:: PROBLEM REQUIREMENTS ::
List every person named in the article about parking permit refunds below.

Parking Structure

The Eastside North parking structure has been completed (Omar Sanchez/Daily Titan). 

After the statewide stay-at-home mandate in early March, Cal State Fullerton students returned their parking permits in hopes of receiving a partial refund, but six months later some students say they have not received their money. 

The University’s Parking and Transportation Services has refunded over $1.6 million to students for the 2020 spring semester parking permits, said Sasha Azoqa, the parking department’s communications specialist. 

The university began offering refunds in March as students and faculty made the transition from in-person to virtual instruction at the start of the state-issued stay-at-home mandate. 

The amount of money issued to students depended on time the permit was returned, according to an Instagram post from the department. Student and resident semester permits were set to receive $142.50 on-campus permits and $42.50 for any off-site permits with a postmarked date on or before March 27. 

Roughly 11,000 students returned their parking permits and received a refund, Azoqa said in an email. The finances used for reimbursements came from the parking permit revenue. 

Leslie Peraza, a graduate student, said that she purchased the spring semester permit, was able to return it before the deadline and received a $142.50 refund in May.

:: SUPPLIED ENTRIES ::
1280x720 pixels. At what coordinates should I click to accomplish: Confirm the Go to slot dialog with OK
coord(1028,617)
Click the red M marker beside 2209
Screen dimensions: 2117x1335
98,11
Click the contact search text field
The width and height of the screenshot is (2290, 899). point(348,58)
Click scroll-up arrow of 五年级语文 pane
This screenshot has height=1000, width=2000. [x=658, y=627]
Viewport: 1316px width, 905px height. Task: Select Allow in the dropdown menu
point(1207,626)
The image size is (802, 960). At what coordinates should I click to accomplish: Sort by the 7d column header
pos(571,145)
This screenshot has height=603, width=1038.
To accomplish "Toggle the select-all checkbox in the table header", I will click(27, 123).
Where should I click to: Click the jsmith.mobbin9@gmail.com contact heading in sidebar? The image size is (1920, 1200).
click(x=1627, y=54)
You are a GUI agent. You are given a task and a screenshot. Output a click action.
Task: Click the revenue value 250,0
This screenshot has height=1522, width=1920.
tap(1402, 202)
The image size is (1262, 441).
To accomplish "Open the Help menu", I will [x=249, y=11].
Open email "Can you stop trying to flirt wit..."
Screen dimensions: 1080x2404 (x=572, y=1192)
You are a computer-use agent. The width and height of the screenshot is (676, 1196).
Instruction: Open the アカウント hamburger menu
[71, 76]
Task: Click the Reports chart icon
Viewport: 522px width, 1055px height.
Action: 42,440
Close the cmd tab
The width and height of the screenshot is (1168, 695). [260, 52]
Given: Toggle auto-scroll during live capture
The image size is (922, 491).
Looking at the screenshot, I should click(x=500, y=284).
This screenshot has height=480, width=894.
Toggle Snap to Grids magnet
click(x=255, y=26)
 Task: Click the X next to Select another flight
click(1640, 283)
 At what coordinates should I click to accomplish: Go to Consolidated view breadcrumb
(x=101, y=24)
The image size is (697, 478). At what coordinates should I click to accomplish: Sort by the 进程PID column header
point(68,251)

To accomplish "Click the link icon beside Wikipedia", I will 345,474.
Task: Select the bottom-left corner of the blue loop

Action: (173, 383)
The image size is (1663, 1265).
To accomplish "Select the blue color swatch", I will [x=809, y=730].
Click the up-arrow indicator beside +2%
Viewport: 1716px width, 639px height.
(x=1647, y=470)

:: TASK OUTPUT ::
Omar Sanchez, Sasha Azoqa, Leslie Peraza